Element and text location data:

────────────────────

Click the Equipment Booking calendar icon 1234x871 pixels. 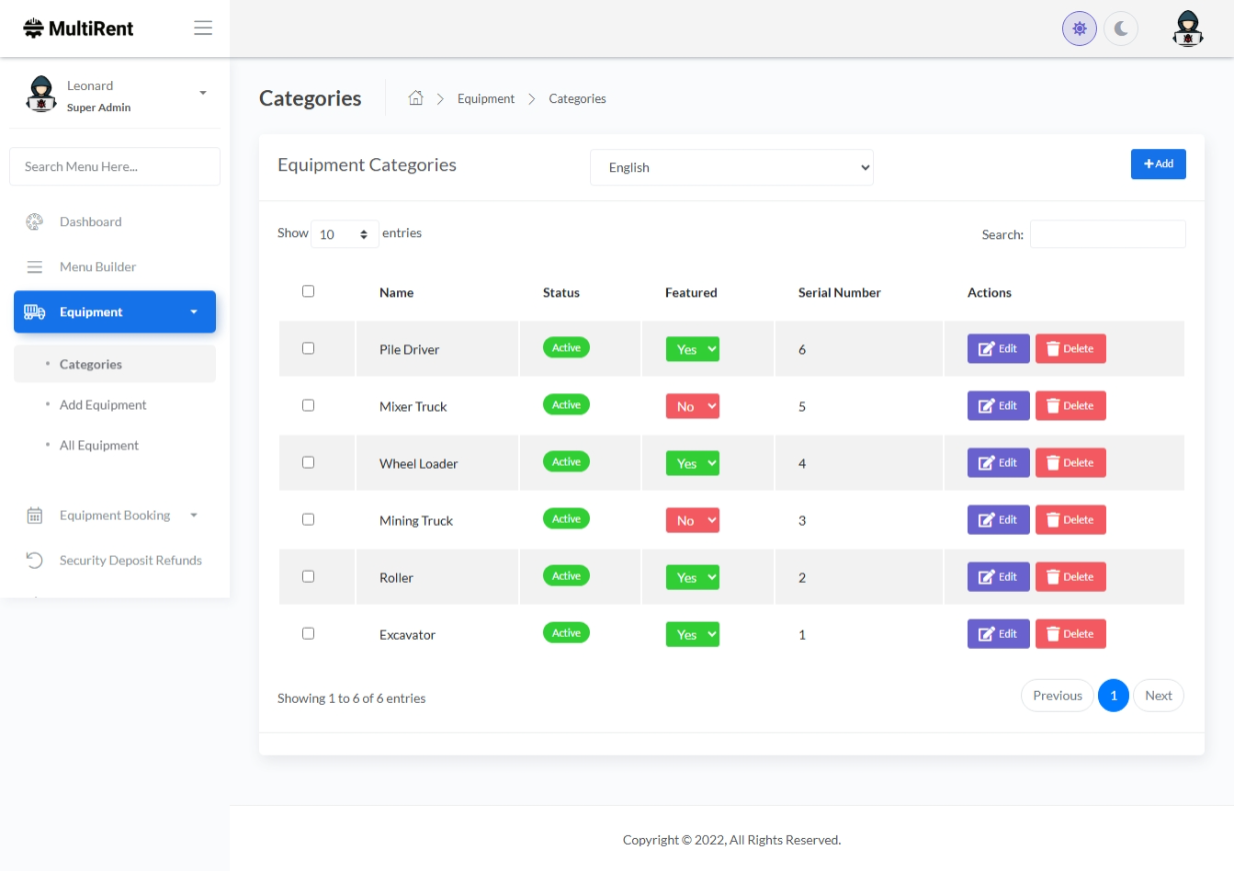34,516
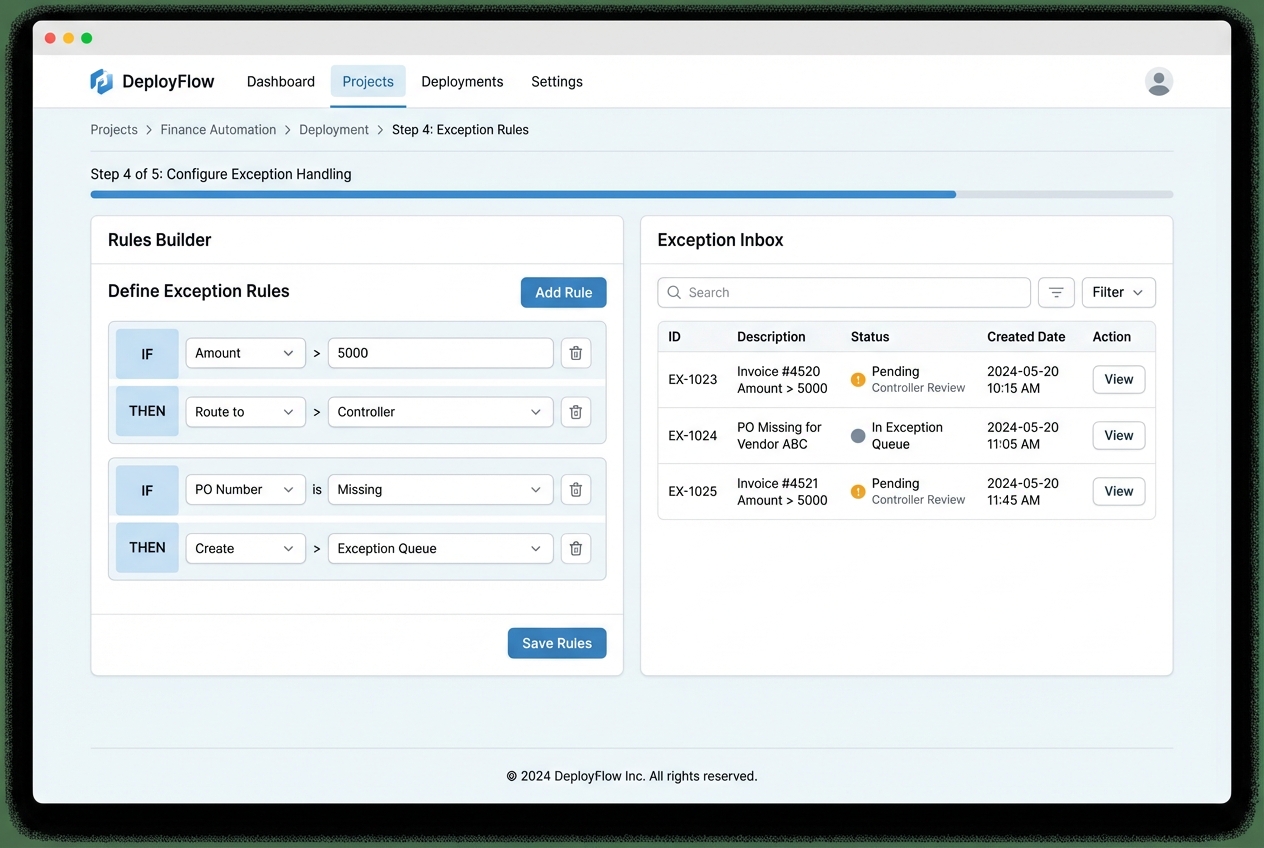Screen dimensions: 1264x848
Task: Expand the Controller route dropdown
Action: point(440,411)
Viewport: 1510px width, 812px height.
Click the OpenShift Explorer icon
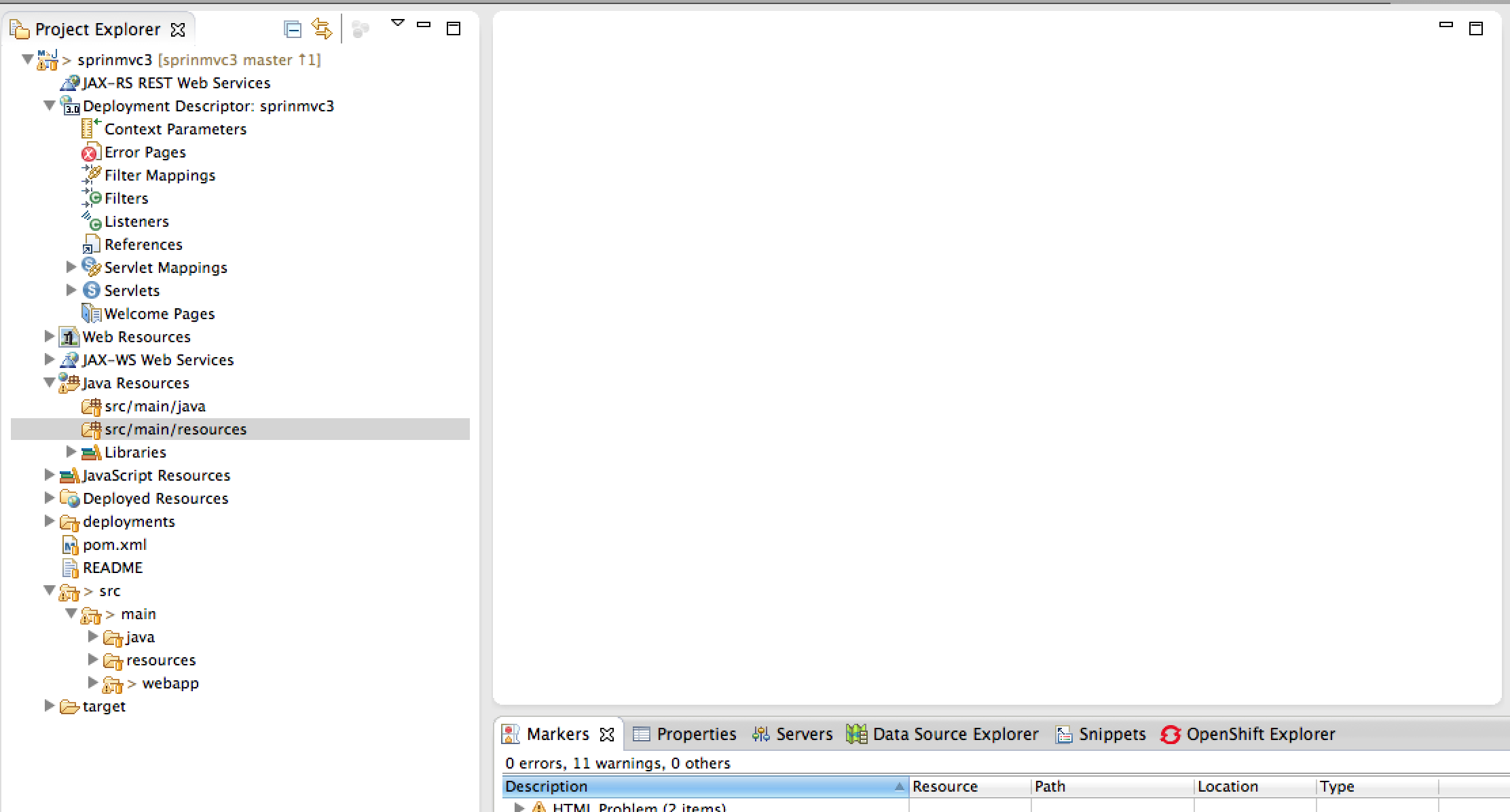[1171, 734]
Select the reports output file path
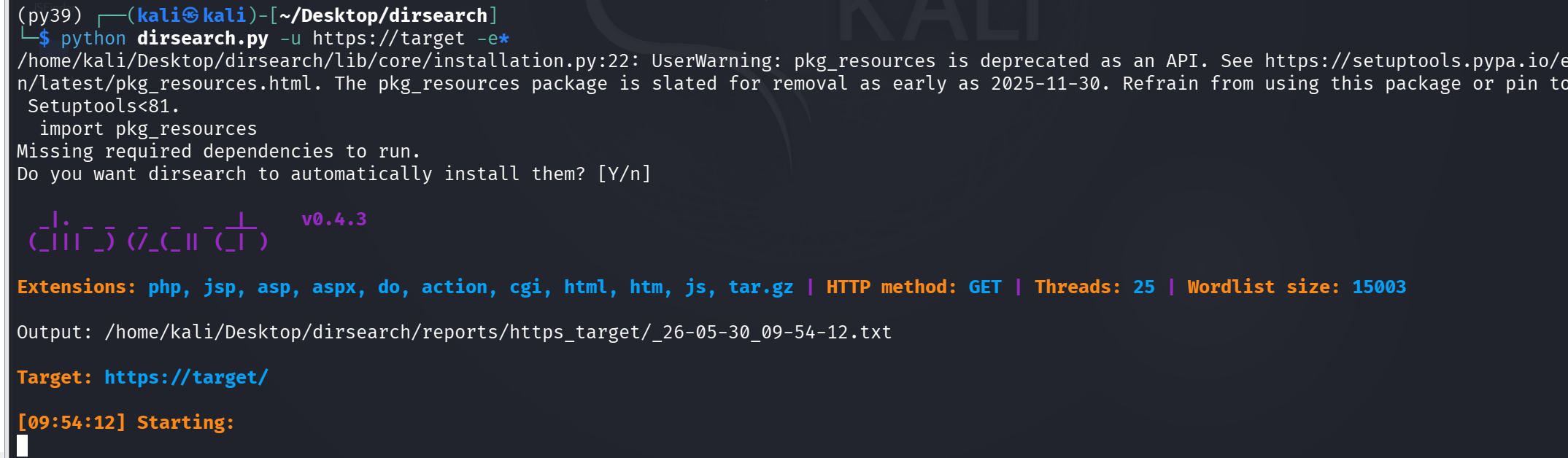The height and width of the screenshot is (458, 1568). click(498, 333)
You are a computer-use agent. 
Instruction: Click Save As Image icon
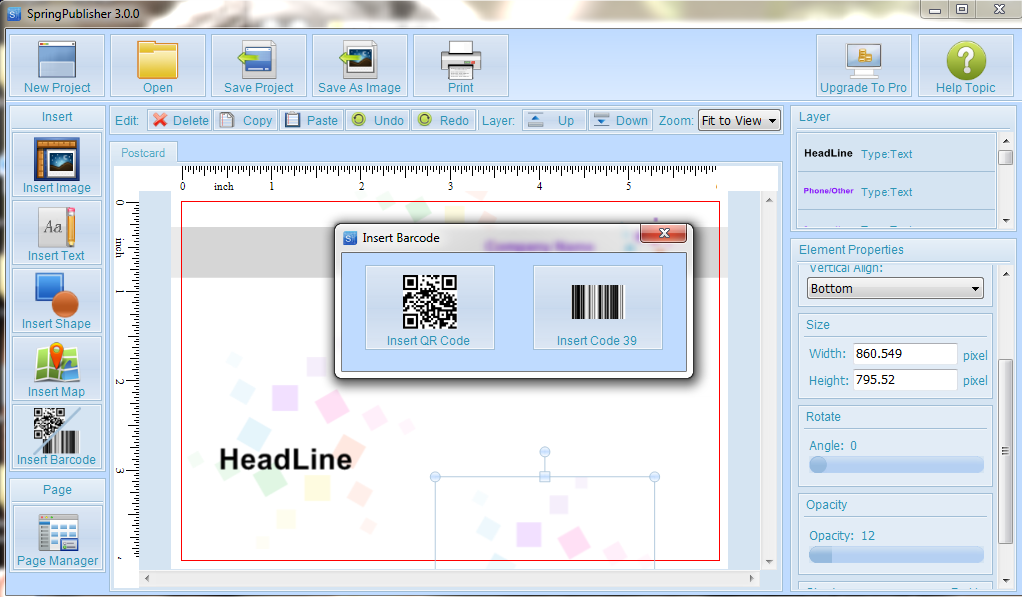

────────────────────

Problem to work on:
Output everything from the line containing "Select the reports output file path" down to the end of the rows as a numbered list, skipping blank lines. Leave the pictures out.

Solved exercise:
1. Select the reports output file path
2. The height and width of the screenshot is (458, 1568). click(498, 333)
3. You are a computer-use agent. 
4. Instruction: Click Save As Image icon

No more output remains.